As food ideas tend to do in Japan, it evolved rapidly. Today, abura soba tends to refer to dry soups that have more or less the same toppings you’d find in a bowl of normal ramen, while mazemen generally has toppings that are rarely seen in soup and often would not respond well to being submerged in hot liquid.
There is Italian-style mazemen, with anchovies, salami, olives and tomatoes. Some mazemen shops specialize in fried beef cutlets. At a Tokyo restaurant called Beefst, the centerpiece of each bowl is sliced roast beef, served rare.
Mr. Nakamura has an answer to that: steak mazemen. The steak is rib-eye, in cubes that have been browned with a kitchen torch. When you stir them with the noodles and a smooth, creamy spoonful of something the menu simply calls “pork sauce,” their juices and flecks of char flavor the whole bowl. Plain spinach and fermented bamboo, meanwhile, keep the total effect from being queasy-making. Novel, straightforward, refined, unruly and impure of heart, steak mazemen has the makings of a classic New York dish.
So does the duck, a common special.
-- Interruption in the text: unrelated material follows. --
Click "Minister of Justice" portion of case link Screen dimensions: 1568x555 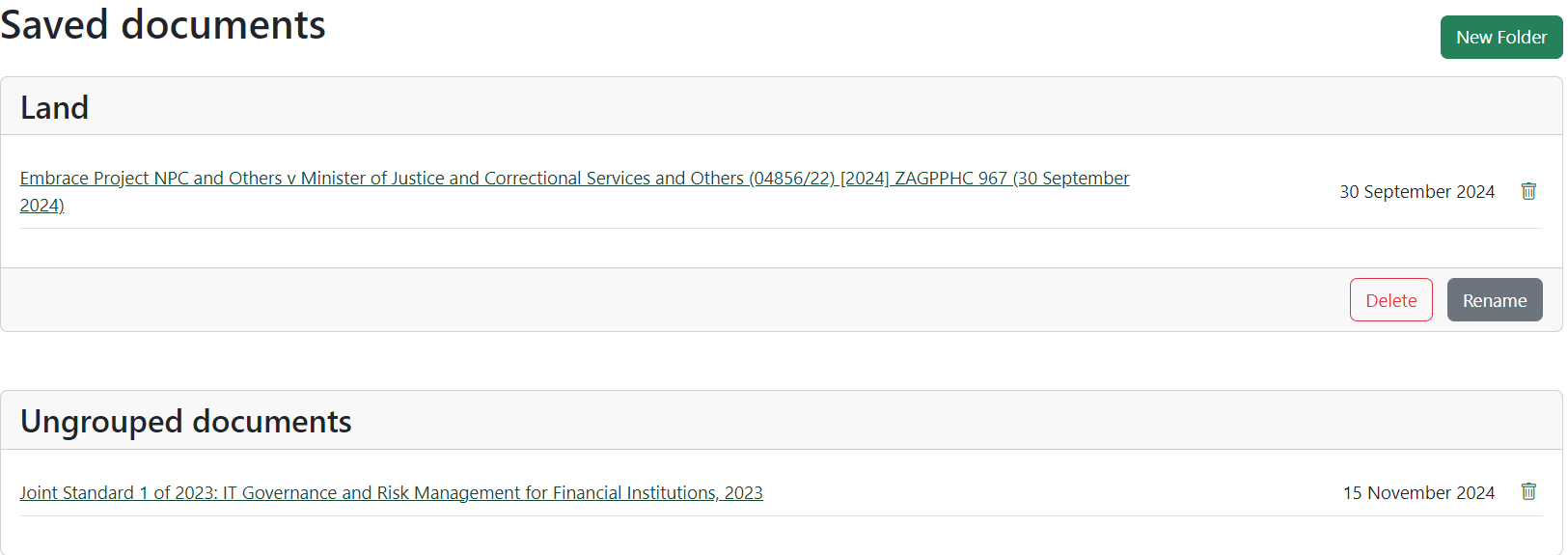372,179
A sliced breast of moulard duck cooked to a deep violet-pink, it is served with a bright, focused sauce built on soy and enough warm duck juices to lubricate the whole-wheat noodles. It is not an austere dish by any means, but it is balanced and restrained.
The same cannot be said for another special that is always offered on the same nights: a bowl of liquefied foie gras topped with pistachios and truffle oil. It is not clear what will happen to anyone who tries to eat this with a spoon, but the prognosis does not seem good. Instead, everybody orders it with the duck mazemen and dips the noodles into the foie gras, after which conscious thought tends to stop for a minute or two. When cerebral activity resumes, you might wonder why the sauce doesn’t come with its own noodles.
No other mazemen is such a joy ride, but the vaguely Italian one with tomatoes, mushrooms, kombu and an angry red soak of chile oil is not the kind of thing you want to turn your back on. Even the tribute to Russ & Daughters, where the noodles are coated with spicy cod roe and the topping is sliced smoked salmon, can sneak up on you.
Niche is one of the few ramen-yas in town where the appetizers are worth noticing. Sea urchin perched on tiny corners of toast is a strange and awkward affair, but the sardines on toast, dressed with chile flakes, are very good, as are the raw scallops with yuzu juice and the avocado salad showered with puffed rice.